Showing posts from March, 2007

GTI Racer

As much as I like our new 2007 Volkswagen GTI , I was surprised and bemused to see that the GTI and VW brand have inspired a PC racing game GTI Racer . Too funny!

Taltos by Steven Brust

Taltos is the fourth volume in the Vlad Taltos series but is chronologically the earliest in sequence. This is a simple novel that details a very young Vlad and his first encounters with many of the recurring characters in the series. The text alternates between vignettes that precede each chapter, the main narrative about Vlad's journey to the Paths of the Dead, and anecdotal stories about Vlad's first forays as an employee in the (criminal) "organization" arm of House Jhereg. The three narratives come together by the end of the text. By this point in the series, you'll likely only find yourself reading (and enjoying) Taltos if you've read the other books in the series. If you are a fan of the Vlad books, you'll find this a light but enjoyable addition that nicely fills in many of the gaps in Vlad's backstory.

The Atrocity Archives by Charles Stross

Charles Stross's The Atrocity Archives collects his short novel The Atrocity Archive and the Hugo Award winning novella, The Concrete Jungle . Both stories provide a fun blend of nerdboy tech and supernatural espionage. In addition to the Lovecraftian elements like mathematically brewed gates to other dimensions and transmutative security cameras fitted with gorgon-harnessed firmware, Stross also mixes in very funny asides, mostly in satire of federal and office bureaucracy.

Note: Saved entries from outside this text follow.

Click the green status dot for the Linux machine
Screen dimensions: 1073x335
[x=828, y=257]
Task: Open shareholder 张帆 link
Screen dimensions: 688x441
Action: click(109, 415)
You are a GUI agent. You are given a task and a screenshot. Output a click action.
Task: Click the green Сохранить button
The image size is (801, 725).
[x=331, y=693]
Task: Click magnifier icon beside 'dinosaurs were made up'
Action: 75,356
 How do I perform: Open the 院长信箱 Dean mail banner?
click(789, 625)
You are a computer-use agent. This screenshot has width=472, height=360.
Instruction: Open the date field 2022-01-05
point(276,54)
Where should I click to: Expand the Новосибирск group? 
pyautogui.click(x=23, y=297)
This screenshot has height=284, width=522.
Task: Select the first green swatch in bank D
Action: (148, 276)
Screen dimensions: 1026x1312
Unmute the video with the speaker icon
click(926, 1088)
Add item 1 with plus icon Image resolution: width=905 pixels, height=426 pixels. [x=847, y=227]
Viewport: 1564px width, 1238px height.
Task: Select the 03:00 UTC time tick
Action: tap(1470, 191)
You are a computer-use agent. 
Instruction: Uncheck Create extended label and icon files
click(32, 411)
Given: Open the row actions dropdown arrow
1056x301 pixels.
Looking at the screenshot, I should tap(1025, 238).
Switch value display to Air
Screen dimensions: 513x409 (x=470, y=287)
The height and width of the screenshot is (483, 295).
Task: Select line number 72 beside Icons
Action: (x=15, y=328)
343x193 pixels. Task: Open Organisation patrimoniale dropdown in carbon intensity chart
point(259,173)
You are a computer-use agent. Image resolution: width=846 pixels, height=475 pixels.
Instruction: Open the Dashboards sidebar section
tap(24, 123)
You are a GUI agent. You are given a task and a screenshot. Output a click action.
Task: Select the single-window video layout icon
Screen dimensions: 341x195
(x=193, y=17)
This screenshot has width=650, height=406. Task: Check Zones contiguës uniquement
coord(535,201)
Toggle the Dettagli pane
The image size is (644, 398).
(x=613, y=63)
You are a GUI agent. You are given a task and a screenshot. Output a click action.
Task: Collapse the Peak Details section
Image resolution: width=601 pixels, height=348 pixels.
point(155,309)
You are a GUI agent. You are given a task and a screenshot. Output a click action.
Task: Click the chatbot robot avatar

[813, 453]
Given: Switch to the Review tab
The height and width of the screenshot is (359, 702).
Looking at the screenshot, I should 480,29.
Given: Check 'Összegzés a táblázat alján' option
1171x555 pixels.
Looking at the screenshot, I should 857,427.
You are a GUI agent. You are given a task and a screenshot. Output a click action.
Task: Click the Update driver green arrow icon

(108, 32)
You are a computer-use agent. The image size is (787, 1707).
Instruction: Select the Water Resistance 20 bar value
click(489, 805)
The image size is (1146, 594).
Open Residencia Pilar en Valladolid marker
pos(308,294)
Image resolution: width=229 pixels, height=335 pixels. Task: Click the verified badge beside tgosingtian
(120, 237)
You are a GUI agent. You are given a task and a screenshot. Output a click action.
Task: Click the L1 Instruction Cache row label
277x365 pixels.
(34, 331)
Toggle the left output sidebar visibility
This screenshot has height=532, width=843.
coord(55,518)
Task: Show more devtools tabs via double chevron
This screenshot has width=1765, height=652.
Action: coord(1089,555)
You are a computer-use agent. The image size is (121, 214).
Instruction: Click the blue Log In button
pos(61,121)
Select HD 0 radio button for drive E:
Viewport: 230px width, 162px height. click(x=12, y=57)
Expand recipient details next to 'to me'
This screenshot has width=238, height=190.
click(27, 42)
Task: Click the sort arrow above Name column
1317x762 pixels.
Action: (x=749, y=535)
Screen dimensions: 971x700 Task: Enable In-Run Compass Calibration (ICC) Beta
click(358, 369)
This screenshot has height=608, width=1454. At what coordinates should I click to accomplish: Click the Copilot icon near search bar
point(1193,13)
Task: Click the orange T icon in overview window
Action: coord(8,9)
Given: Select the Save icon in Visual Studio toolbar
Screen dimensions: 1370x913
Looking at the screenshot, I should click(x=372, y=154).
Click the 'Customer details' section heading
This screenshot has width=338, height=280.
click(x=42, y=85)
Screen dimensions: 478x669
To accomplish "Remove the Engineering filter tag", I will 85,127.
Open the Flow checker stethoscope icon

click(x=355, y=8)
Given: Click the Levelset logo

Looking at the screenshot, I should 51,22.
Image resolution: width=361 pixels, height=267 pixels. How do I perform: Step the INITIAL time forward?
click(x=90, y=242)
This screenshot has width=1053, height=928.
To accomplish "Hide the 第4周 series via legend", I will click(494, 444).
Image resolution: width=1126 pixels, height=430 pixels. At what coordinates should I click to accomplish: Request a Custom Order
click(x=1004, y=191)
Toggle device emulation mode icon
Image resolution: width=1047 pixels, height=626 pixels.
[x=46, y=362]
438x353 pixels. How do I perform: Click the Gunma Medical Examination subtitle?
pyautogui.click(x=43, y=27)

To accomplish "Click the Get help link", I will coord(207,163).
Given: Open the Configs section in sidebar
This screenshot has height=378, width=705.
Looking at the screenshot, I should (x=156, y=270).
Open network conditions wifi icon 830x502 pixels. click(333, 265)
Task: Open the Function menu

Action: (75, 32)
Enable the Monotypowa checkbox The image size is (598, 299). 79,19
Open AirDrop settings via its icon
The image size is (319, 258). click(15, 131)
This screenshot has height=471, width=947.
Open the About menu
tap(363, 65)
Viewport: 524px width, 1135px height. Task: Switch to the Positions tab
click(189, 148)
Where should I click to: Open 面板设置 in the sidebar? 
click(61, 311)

Eastern Standard Tribe by Cory Doctorow

Eastern Standard Tribe is an entertaining but flawed near-future novel about online "tribes", the convergence of new technologies, and a corporate conspiracy. The book's strong points are its ideas and extrapolation, which come through despite a conventional and rushed plot. The entire text of Eastern Standard Tribe was released under a Creative Commons license on Doctorow's website and is free to be read without the publisher's permission.

Calling All Homeowners!

As many of you know, my wife and are looking to purchase a house. In the interest of choosing wisely, I wanted to reach out to those of you who own a home and ask for your suggestions and tribal insight. We know the basics, but we were wondering about the lesser known truths, for example, anything you learned about your home or the purchasing process after you bought your home, but that you wished you knew beforehand.

Ghost Rider

As comic book movie adaptations go, Ghost Rider was a middling effort, with good action sequences but a weak plot, uneven pacing, and forgettable villains. The CGI was imaginative but not as good as it needed to be to really sell the flaming skull and bike scenes. I did think the penance stare was pretty cool. The actors did the best they could with the material and the film fortunately didn't take itself seriously. It even featured a number of intentional camp humor bits where it seemed to be making fun of its own schlock.

Teckla by Steven Brust

Teckla is the third novel in the popular Vlad Taltos fantasy series, and much darker in mood and style than its predecessors, Jhereg and Yendi . The novel begins as Vlad learns that his wife Cawti has joined a group of reformists, who are actively pushing for greater rights for the underclasses in Dragaera. Vlad struggles greatly with Cawti's new affiliation, as he does not share her political ideals, and the two argue bitterly and drift apart through the course of the narrative. Their dissolving relationship is paralleled against the rising reform movement that threatens to become an all-out insurgency. Atypical themes (for fantasy) of personal dissolution and political unrest combine to make this a very memorable novel, with genuine emotion and verisimilitude not characteristically found in books of the genre.